= REQUEST 1 =
According to the memorial excerpt, in what year did its subject leave the Congregational church and join the Episcopal?
= REQUEST 2 =
From the memorial excerpt, return the passage between "In March, 1880, he" and "as his king.", inclusive.

= SOURCE EXCERPT =
He bore the physical disabilities of his later years, not only with serenity and fortitude, but with a boyish enthusiasm. His unfailing humor had the honey of wit without its sting. It was honey of the honeycomb, as graceful in form as it was graceful in flavor. A faithful officer, a good counselor, an accomplished advocate, it is not in these relations that his loss is most deeply felt. That gracious blending of nobleness and gentleness, manliness and tenderness, practical force and poetic fancy, and integrity almost austere, sweetened by the heartiest of good fellowship, made him the most charming of companions, and his home and home-life a delight to his guests, a benefactor to his neighbors. Everybody who knew him was his friend, and the rare thing about it was, that as the circle widened the stronger grew the attachment. His sympathy was inexhaustible. Never a sad heart came to him that did not go away comforted; never a suffering body that he was not ready to aid to the utmost of his ability.
His religious sentiment was persuasive, although by no means demonstrative. As his scholarship was without pedantry or ostentation, so his religion was free from bigotry, and of course from all traces of cant. A born Puritan he became the most catholic of Churchmen. He was a member of the Congregational church from 1850 to 1875, when he joined the Episcopal. His pastor thus bears testimony to his usefulness in the latter church. "Few men in so short a public church life acquired so much consideration and influence. The conscientious attention which his trained legal mind had already given to the constitution and laws of the church, and to the special subjects which are now up for consideration, especially the tenure of church property, gave great promise of usefulness."
In March, 1880, he was stricken with apoplexy, and after another attack at Saratoga in the following August he failed steadily until his death, which occurred on September 28th, 1880. He married, in 1858, Miss Kate Godfrey of Southport, who with a family of four children survives him. His loving interest in his friends, far and near, lasted as long as his mental consciousness, and when his memory had failed him on all other subjects. To many of those friends thinking over his bright career, before almost unclouded, and so suddenly eclipsed at mid-day, may recur (as it has to one of them) the noble threnody of his favorite author, commemorative of another gentle and not more royal soul -
"Who reverenced his conscience as his king.

= COLLECTED MATERIAL =

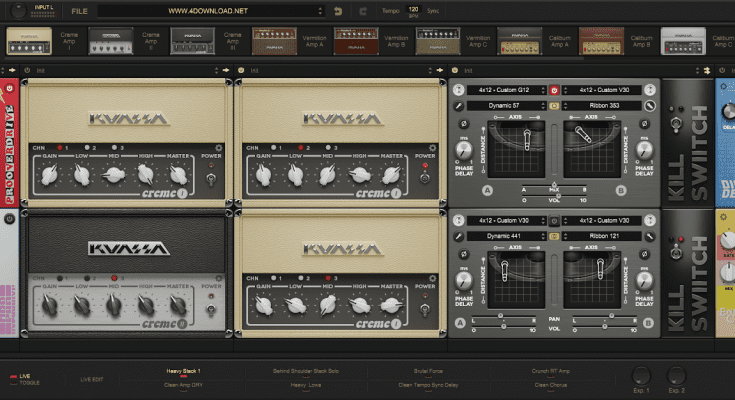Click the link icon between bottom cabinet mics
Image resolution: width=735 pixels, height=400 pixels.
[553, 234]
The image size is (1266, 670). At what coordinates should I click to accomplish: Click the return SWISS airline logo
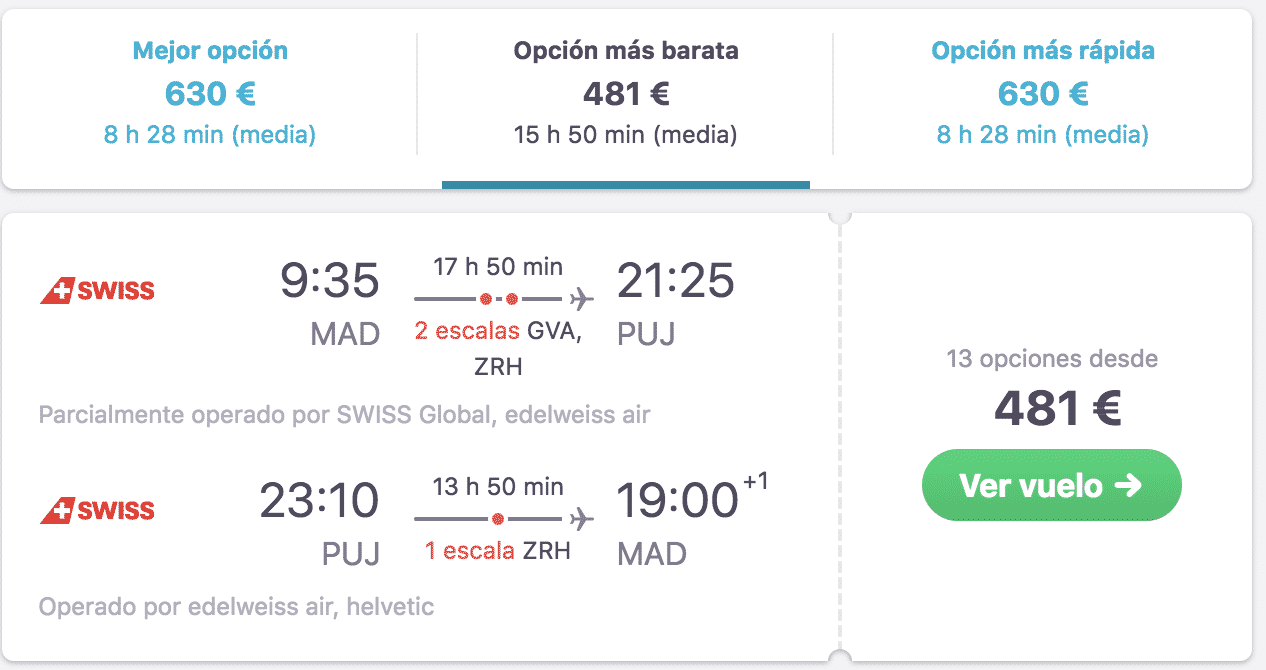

= OUTPUT 1 =
1875

= OUTPUT 2 =
In March, 1880, he was stricken with apoplexy, and after another attack at Saratoga in the following August he failed steadily until his death, which occurred on September 28th, 1880. He married, in 1858, Miss Kate Godfrey of Southport, who with a family of four children survives him. His loving interest in his friends, far and near, lasted as long as his mental consciousness, and when his memory had failed him on all other subjects. To many of those friends thinking over his bright career, before almost unclouded, and so suddenly eclipsed at mid-day, may recur (as it has to one of them) the noble threnody of his favorite author, commemorative of another gentle and not more royal soul -
"Who reverenced his conscience as his king.